During World War II, he was a volunteer in the American Field Service and worked as an ambulance driver. In this capacity he traveled to North Africa, Italy, France, and Belgium. The experience had a great impact on his work, as evidenced by his sketches from that period. After World War II, Congdon stayed in Italy to help rehabilitate those areas that had been most stricken. In 1948 he moved to New York, where he met the main figures of American Abstract Expressionism. Congdon started showing at the Betty Parsons Gallery in New York the following year, and became acquainted with Richard Posette-Dart and Mark Rothko. New York City itself served as the main subject of his paintings and, although they were clearly influenced by Paul Klee and Jackson Pollock’s pouring techniques, they made an original contribution to the body of American art for their unique balancing of Abstract Expressionism and the European figurative tradition.

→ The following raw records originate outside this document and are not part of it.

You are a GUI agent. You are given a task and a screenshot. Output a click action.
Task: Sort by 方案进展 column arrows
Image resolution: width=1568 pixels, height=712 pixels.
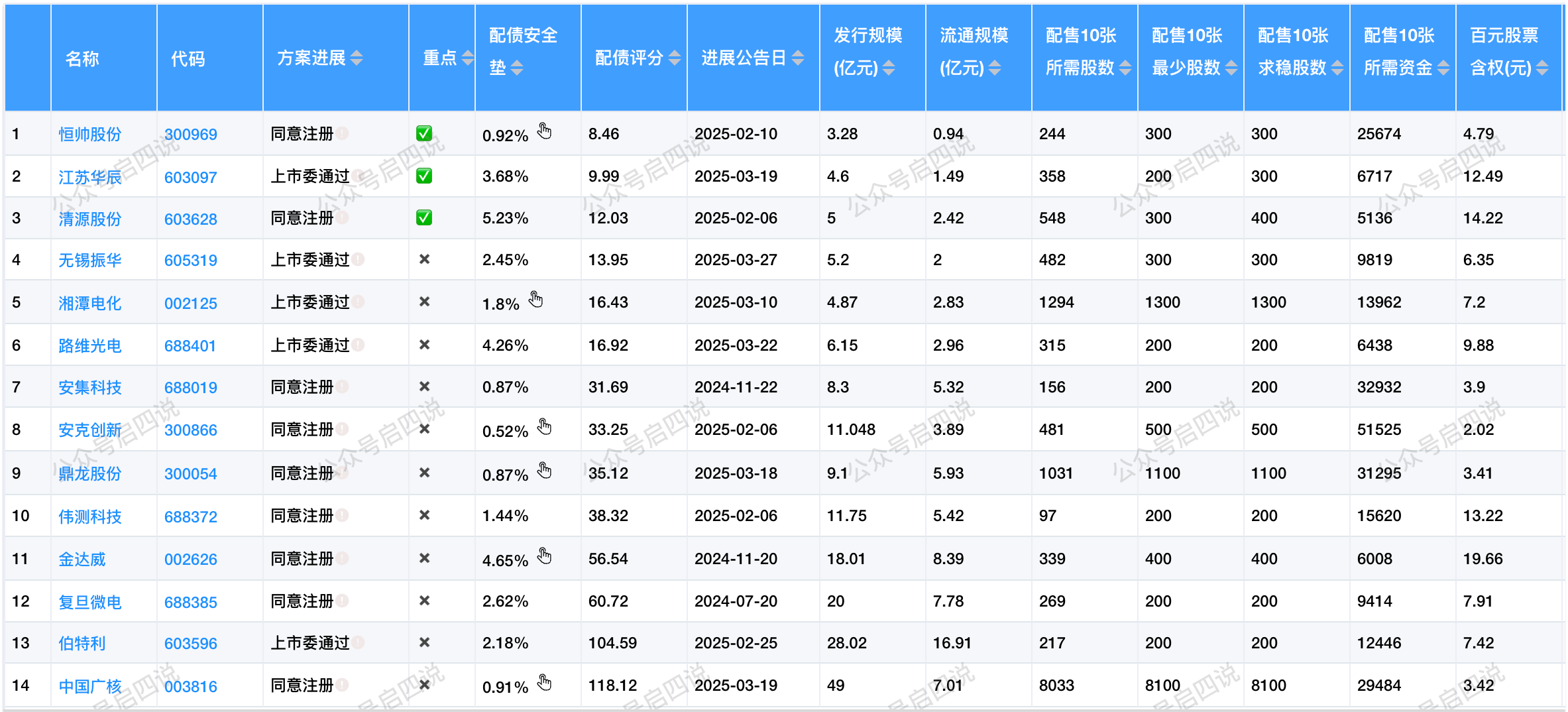point(357,58)
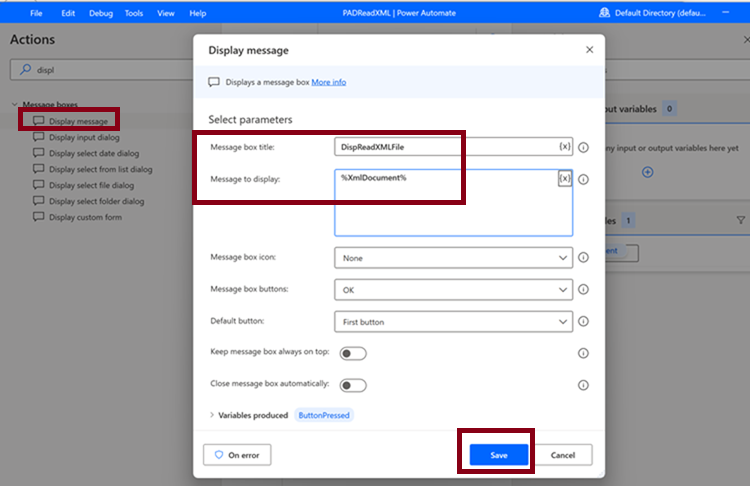This screenshot has height=486, width=750.
Task: Open the More info link
Action: pyautogui.click(x=329, y=82)
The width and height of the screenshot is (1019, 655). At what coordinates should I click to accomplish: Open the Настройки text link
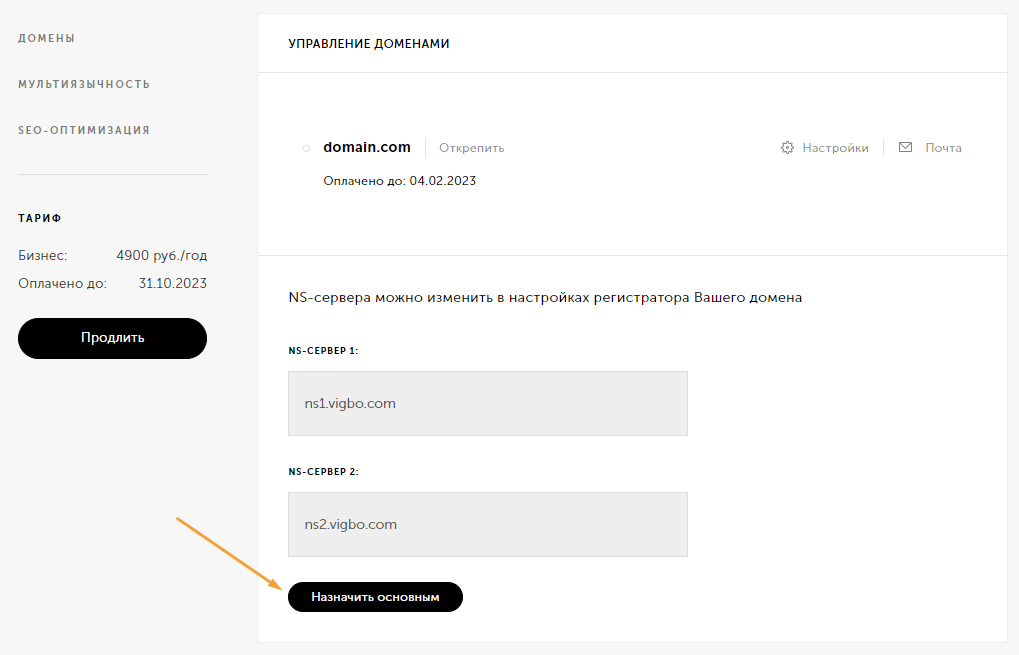click(x=835, y=148)
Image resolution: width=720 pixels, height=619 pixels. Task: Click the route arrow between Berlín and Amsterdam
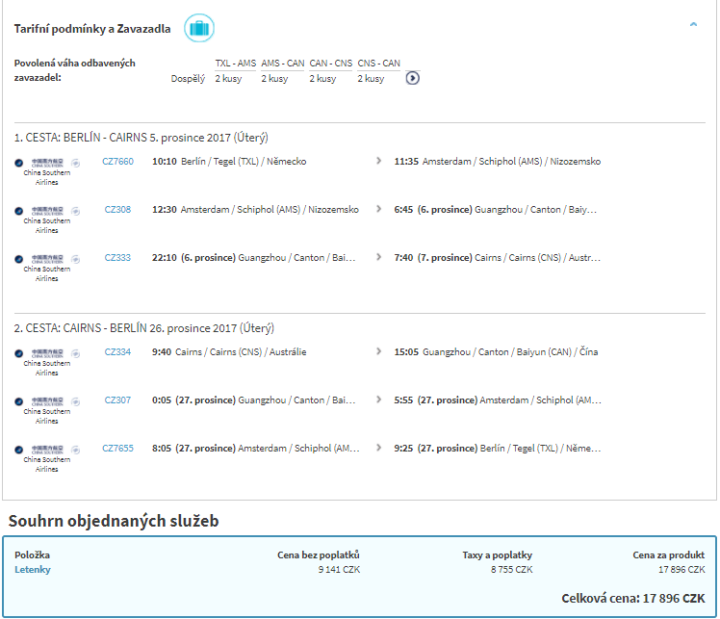[x=378, y=161]
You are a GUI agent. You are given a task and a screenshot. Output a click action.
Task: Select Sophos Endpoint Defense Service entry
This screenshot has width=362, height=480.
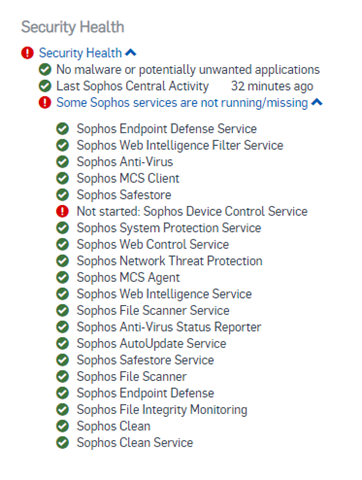167,129
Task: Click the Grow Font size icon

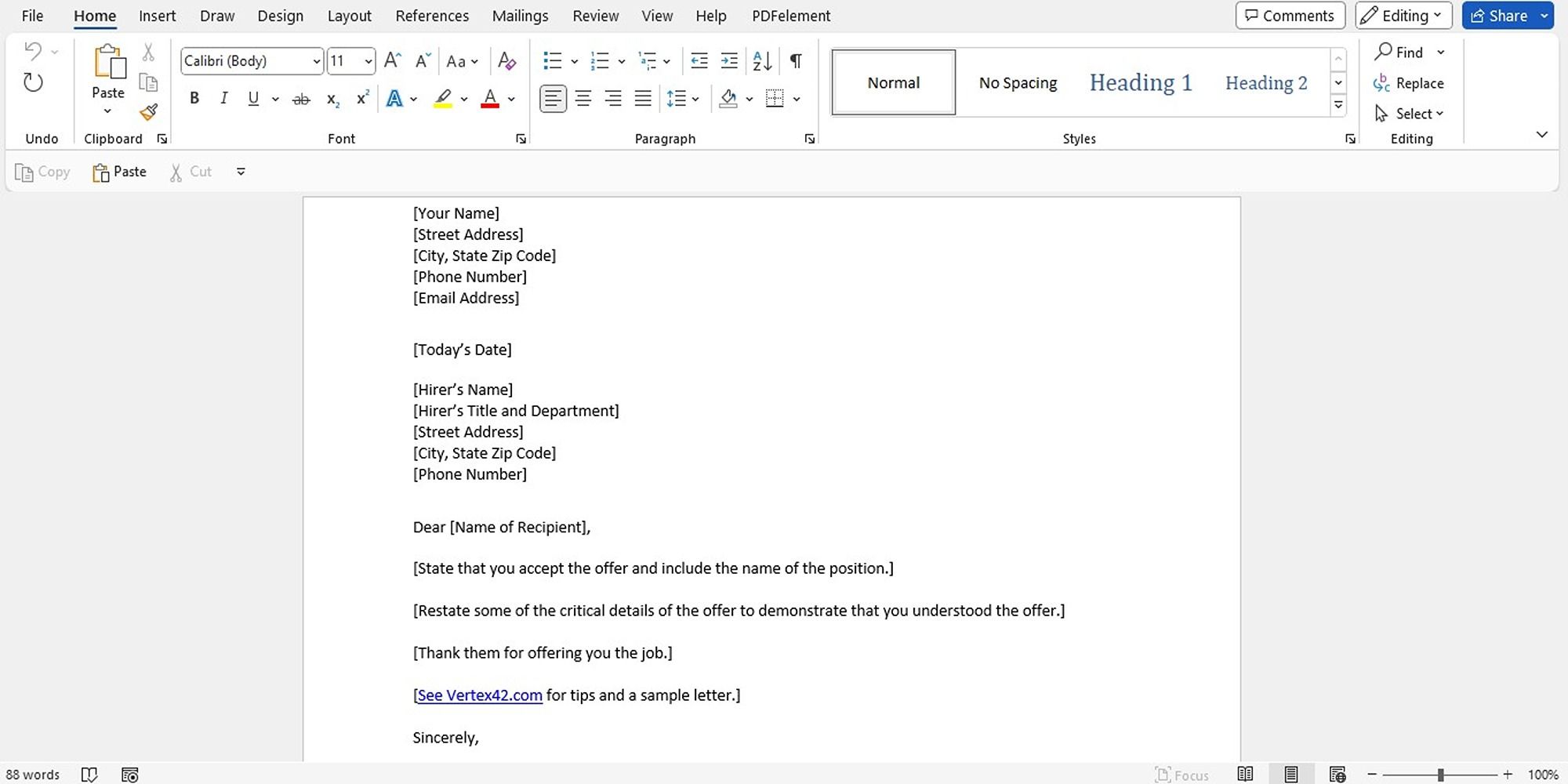Action: (x=393, y=61)
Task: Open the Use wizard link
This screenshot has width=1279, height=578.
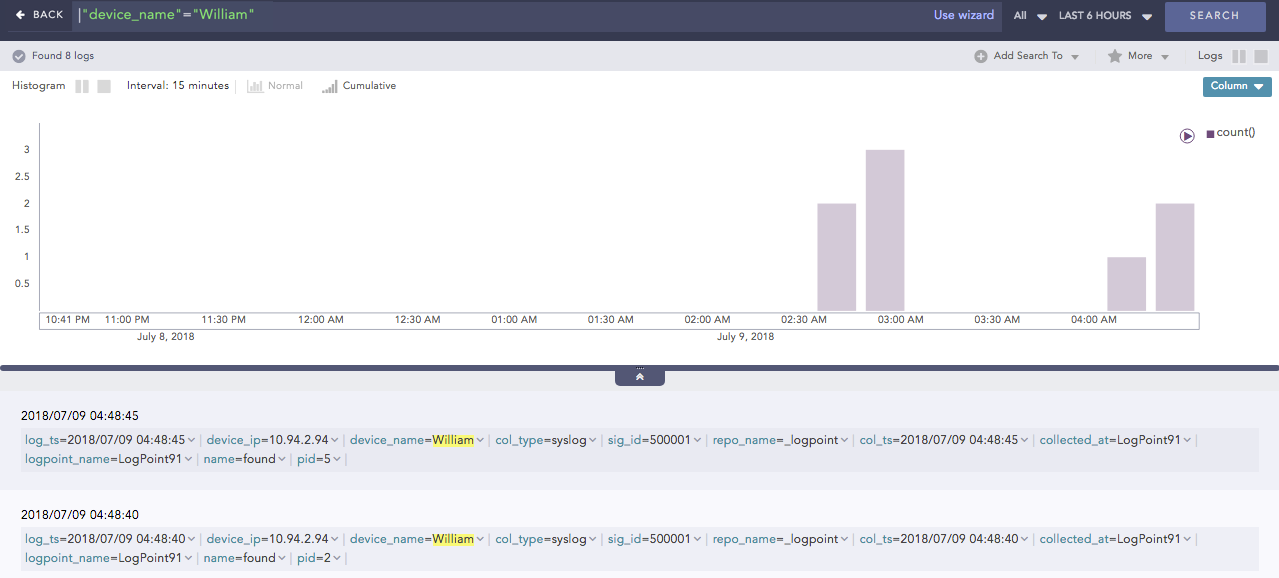Action: (963, 15)
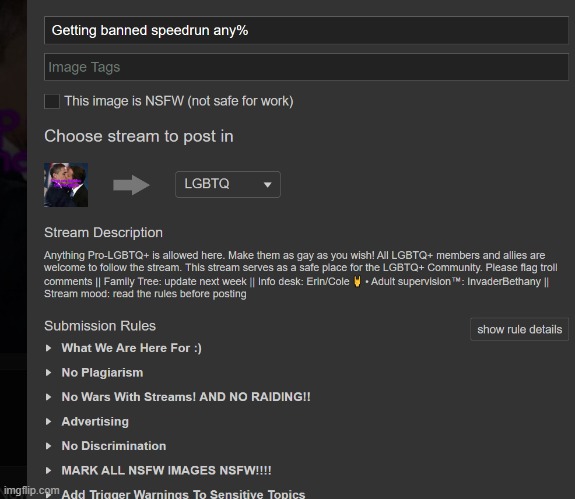Tick the NSFW image checkbox
Image resolution: width=575 pixels, height=499 pixels.
[52, 101]
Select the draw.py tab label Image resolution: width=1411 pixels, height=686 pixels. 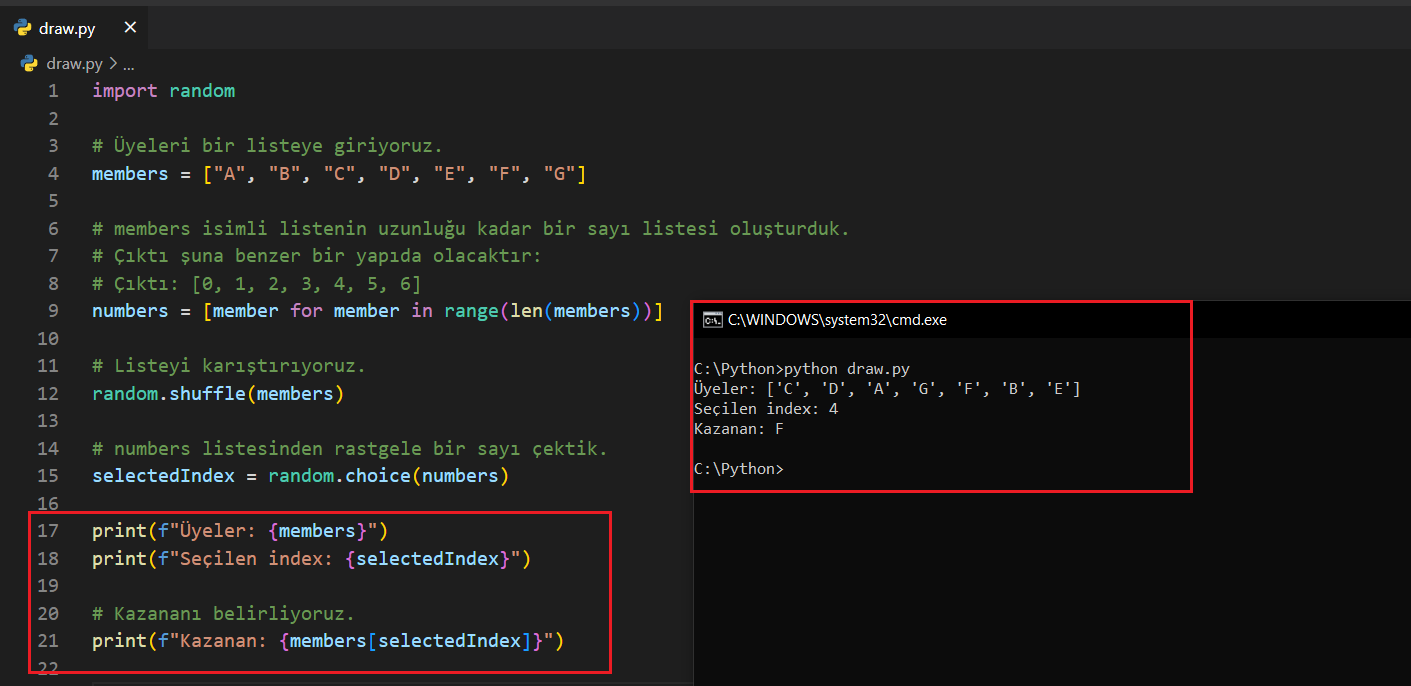66,28

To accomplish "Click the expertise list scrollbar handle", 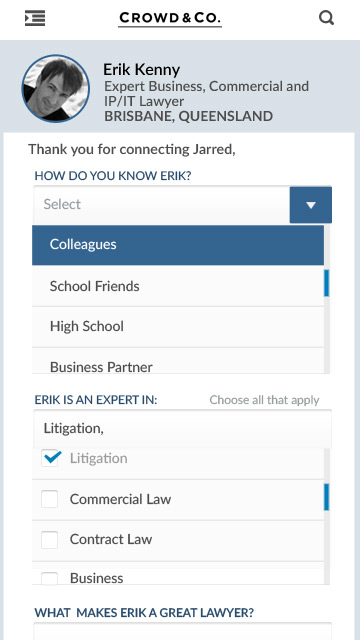I will click(x=327, y=497).
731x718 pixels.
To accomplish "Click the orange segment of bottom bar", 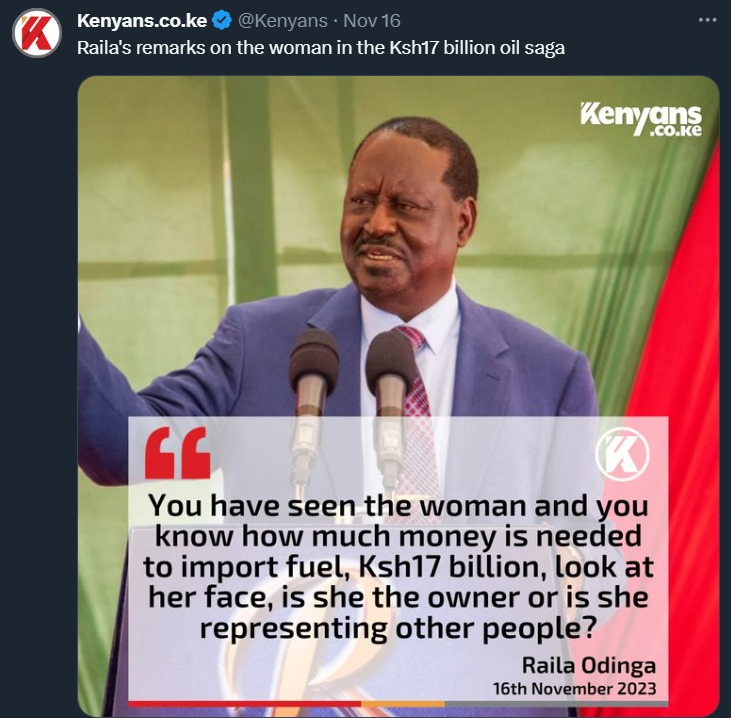I will (403, 704).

Despite his success in the United States, Congdon decided to move to Venice in the 1950s, where he met Peggy Guggenheim. The city strongly influenced his painting, as did trips to the Sahara Desert, Algeria, Santorini and Guatemala. In 1959 he converted to Catholicism, moved to Assisi, and for a number of years painted primarily religious subjects. He soon abandoned this direction and returned to themes more familiar to his paintings, and despite not exhibiting for some years, he was able not to lose his productive rhythm. His pictorial style underwent a profound transformation in 1979 following his relocation to Gudo Gambaredo in the outskirts of Milan. William Congdon died April 15, 1998, in Milan. Since then, various retrospectives in Ferrara, Milan, Madrid, and Providence, Rhode Island have represented his artistic journey.